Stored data
___
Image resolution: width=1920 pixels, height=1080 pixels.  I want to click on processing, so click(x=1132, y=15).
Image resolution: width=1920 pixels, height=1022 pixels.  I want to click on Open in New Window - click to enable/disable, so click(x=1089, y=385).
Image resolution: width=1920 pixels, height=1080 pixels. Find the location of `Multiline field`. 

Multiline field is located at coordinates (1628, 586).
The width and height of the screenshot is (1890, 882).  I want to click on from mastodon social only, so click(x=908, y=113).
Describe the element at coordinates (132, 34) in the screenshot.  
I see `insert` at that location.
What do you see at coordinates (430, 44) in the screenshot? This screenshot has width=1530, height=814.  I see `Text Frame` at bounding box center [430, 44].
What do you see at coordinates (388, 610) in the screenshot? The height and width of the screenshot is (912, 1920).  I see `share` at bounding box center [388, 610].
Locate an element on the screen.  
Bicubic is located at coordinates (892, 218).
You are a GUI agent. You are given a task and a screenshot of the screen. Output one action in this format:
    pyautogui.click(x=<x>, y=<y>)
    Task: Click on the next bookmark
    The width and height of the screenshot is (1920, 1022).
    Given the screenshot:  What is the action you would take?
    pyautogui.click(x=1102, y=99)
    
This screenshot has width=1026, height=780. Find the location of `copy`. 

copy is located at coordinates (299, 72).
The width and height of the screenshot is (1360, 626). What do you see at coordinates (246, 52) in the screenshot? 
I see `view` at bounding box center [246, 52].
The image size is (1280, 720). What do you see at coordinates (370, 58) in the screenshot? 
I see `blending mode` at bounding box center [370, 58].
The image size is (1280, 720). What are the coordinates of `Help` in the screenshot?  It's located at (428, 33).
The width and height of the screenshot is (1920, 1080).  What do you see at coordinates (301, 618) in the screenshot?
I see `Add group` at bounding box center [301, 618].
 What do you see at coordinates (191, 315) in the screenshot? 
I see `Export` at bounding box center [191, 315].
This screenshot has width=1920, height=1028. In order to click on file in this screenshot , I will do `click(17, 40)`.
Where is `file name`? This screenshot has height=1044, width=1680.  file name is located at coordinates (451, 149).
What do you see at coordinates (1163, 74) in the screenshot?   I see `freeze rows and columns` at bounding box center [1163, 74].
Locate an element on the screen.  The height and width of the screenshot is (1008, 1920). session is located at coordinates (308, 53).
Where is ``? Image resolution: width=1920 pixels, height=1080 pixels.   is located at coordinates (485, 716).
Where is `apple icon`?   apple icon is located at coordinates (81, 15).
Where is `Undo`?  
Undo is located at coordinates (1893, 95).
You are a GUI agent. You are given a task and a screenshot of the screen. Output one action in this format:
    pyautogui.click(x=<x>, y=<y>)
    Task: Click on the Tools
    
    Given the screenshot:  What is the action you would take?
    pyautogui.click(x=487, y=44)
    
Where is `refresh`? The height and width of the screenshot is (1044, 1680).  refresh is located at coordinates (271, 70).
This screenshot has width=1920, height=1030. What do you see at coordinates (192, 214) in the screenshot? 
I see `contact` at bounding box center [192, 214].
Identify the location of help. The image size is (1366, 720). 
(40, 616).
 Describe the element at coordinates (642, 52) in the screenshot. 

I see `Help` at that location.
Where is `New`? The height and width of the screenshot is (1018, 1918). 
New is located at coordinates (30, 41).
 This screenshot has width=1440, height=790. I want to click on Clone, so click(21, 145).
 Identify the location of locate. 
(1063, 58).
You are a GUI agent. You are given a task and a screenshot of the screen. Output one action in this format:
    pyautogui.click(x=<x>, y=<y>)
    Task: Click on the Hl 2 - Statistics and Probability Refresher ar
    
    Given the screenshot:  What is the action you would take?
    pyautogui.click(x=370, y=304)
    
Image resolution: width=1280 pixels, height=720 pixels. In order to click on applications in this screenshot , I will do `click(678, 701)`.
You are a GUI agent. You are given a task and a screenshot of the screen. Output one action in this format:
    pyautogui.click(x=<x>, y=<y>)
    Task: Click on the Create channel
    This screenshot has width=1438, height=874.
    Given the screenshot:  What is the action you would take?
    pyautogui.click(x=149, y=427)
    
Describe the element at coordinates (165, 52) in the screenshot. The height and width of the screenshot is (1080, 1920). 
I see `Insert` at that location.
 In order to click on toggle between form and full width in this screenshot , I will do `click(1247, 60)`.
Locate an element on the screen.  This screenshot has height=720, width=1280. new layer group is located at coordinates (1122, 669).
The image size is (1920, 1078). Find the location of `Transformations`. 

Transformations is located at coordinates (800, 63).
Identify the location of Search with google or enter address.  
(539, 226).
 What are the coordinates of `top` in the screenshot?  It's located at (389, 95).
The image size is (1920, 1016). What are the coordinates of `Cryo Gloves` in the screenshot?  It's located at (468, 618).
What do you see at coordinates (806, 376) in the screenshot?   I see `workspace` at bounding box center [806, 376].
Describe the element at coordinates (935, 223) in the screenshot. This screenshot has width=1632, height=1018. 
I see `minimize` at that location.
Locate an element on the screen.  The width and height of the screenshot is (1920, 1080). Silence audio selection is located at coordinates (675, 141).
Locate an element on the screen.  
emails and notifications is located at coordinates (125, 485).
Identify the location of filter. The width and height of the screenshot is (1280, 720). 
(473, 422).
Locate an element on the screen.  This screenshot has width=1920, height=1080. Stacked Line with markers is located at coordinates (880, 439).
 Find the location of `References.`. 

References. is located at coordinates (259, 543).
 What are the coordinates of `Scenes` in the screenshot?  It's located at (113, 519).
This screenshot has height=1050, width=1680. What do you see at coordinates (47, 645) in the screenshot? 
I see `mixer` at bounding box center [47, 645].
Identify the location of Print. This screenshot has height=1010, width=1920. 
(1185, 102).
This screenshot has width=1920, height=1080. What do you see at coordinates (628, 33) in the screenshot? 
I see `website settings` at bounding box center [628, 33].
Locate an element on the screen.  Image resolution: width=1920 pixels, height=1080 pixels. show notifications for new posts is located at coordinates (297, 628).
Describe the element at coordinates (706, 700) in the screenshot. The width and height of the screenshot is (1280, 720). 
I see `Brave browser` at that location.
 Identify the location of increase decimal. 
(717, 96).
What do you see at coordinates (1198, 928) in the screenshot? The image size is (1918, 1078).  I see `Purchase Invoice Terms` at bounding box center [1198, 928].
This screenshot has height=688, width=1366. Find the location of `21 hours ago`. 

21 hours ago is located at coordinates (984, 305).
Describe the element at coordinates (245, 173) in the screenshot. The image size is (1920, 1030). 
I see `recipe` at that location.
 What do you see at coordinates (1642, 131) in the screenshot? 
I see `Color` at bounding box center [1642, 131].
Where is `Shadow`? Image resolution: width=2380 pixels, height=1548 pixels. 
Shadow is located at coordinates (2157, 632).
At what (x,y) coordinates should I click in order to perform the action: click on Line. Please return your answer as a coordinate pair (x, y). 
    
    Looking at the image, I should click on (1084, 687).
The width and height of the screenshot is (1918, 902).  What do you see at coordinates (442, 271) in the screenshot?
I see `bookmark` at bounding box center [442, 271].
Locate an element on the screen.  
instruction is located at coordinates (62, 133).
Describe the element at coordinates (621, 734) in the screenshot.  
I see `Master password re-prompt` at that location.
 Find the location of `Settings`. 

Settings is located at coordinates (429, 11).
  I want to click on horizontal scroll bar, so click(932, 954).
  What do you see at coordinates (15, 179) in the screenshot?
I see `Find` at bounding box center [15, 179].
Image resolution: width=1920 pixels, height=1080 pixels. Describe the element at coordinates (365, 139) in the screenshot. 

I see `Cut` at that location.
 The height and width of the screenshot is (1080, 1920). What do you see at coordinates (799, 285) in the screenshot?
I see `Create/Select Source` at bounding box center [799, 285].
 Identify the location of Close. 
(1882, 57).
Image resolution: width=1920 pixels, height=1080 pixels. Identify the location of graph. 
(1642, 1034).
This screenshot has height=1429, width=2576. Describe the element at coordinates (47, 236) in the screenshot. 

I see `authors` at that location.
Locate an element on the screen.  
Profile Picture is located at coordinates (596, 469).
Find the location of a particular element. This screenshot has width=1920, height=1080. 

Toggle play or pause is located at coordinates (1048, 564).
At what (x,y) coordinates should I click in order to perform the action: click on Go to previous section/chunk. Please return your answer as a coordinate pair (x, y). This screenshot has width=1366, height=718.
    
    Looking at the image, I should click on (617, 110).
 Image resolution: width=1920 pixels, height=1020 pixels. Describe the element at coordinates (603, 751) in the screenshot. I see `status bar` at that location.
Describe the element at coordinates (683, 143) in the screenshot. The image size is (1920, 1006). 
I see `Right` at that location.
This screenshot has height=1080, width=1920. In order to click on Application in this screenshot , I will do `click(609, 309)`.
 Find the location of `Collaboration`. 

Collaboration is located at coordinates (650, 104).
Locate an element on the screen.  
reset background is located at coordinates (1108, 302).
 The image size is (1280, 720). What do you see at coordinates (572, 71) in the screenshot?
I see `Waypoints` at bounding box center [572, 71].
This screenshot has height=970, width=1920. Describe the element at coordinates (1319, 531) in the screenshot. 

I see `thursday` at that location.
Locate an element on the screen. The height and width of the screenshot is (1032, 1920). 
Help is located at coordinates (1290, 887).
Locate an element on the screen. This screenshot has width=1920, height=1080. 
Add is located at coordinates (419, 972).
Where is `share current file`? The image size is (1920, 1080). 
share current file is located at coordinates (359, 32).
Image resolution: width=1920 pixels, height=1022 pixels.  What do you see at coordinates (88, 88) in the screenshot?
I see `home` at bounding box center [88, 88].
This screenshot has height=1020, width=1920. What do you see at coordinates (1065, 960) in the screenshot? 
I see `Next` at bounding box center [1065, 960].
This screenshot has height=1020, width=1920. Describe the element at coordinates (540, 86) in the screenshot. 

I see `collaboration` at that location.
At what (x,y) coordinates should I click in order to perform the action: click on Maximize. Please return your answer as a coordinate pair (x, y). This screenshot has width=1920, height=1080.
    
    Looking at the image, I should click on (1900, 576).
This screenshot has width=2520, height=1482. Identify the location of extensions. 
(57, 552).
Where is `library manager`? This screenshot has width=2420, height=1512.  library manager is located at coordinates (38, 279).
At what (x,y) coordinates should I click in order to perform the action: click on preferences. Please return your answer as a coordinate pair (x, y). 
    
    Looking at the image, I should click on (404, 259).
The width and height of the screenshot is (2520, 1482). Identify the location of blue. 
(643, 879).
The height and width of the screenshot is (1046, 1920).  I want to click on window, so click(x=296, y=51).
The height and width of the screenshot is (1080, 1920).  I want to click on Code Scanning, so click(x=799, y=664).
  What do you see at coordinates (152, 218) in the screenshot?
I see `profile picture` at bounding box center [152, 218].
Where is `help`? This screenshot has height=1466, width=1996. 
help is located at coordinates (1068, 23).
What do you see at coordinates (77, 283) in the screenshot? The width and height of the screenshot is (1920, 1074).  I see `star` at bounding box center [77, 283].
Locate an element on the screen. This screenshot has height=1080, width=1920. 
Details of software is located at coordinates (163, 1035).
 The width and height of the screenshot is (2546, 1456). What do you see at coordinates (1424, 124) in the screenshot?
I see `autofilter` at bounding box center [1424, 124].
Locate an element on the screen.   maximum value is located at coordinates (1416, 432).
___
### SHORT EXERCISE
Copy out the records from the line containing "This screenshot has height=1020, width=1920. Describe" through the line containing "What do you see at coordinates (77, 283)", including both of those lines, reproducing every character without change.

### RESPONSE TO THIS EXERCISE
This screenshot has height=1020, width=1920. Describe the element at coordinates (540, 86) in the screenshot. 

I see `collaboration` at that location.
At what (x,y) coordinates should I click in order to perform the action: click on Maximize. Please return your answer as a coordinate pair (x, y). This screenshot has width=1920, height=1080.
    
    Looking at the image, I should click on (1900, 576).
This screenshot has width=2520, height=1482. Identify the location of extensions. 
(57, 552).
Where is `library manager`? This screenshot has width=2420, height=1512.  library manager is located at coordinates (38, 279).
At what (x,y) coordinates should I click in order to perform the action: click on preferences. Please return your answer as a coordinate pair (x, y). 
    
    Looking at the image, I should click on (404, 259).
The width and height of the screenshot is (2520, 1482). Identify the location of blue. 
(643, 879).
The height and width of the screenshot is (1046, 1920).  I want to click on window, so click(x=296, y=51).
The height and width of the screenshot is (1080, 1920).  I want to click on Code Scanning, so click(x=799, y=664).
  What do you see at coordinates (152, 218) in the screenshot?
I see `profile picture` at bounding box center [152, 218].
Where is `help`? This screenshot has height=1466, width=1996. 
help is located at coordinates (1068, 23).
What do you see at coordinates (77, 283) in the screenshot? The width and height of the screenshot is (1920, 1074).  I see `star` at bounding box center [77, 283].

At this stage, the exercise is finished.